*Activity:* In the entries that follow, the line with "Image resolution: width=796" opens the range and the line with "Toggle ORTHO mode" closes it; repeat that range exactly, both lines included.

-------- Dataset content --------

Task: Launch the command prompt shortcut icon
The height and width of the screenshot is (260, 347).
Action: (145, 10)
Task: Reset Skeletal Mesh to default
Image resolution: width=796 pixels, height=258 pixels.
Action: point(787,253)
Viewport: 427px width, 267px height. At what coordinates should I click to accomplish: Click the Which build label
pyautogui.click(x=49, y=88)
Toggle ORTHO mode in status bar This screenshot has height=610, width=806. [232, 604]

--------
-------- Dataset content --------

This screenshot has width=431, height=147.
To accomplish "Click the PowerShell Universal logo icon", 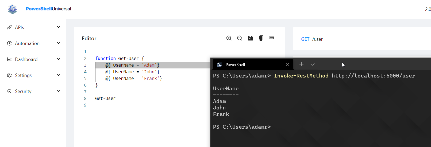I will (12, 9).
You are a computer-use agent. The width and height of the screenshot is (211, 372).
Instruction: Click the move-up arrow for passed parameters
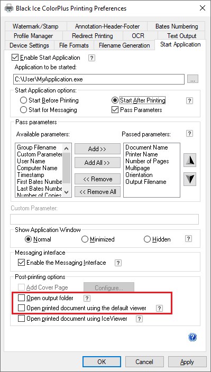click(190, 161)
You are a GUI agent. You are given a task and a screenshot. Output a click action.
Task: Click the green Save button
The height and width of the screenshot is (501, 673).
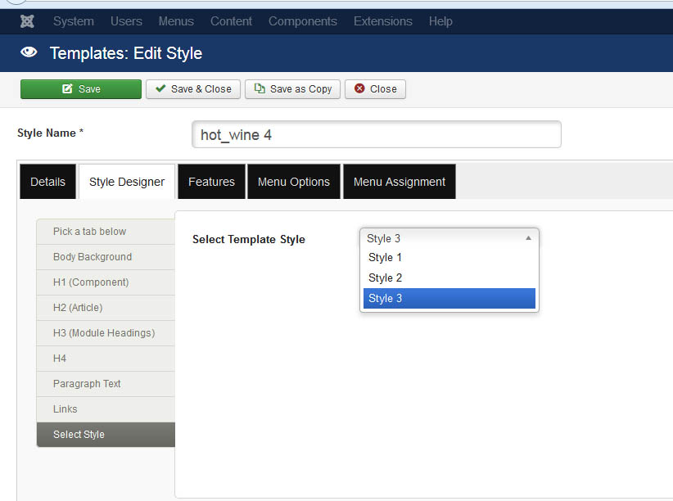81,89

--------
-------- Dataset content --------

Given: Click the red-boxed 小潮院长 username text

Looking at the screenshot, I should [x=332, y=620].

--------

*Solution for this problem:*
Image resolution: width=796 pixels, height=258 pixels.
Action: point(787,253)
Viewport: 427px width, 267px height. At what coordinates should I click to accomplish: Click the Which build label
pyautogui.click(x=49, y=88)
Toggle ORTHO mode in status bar This screenshot has height=610, width=806. [232, 604]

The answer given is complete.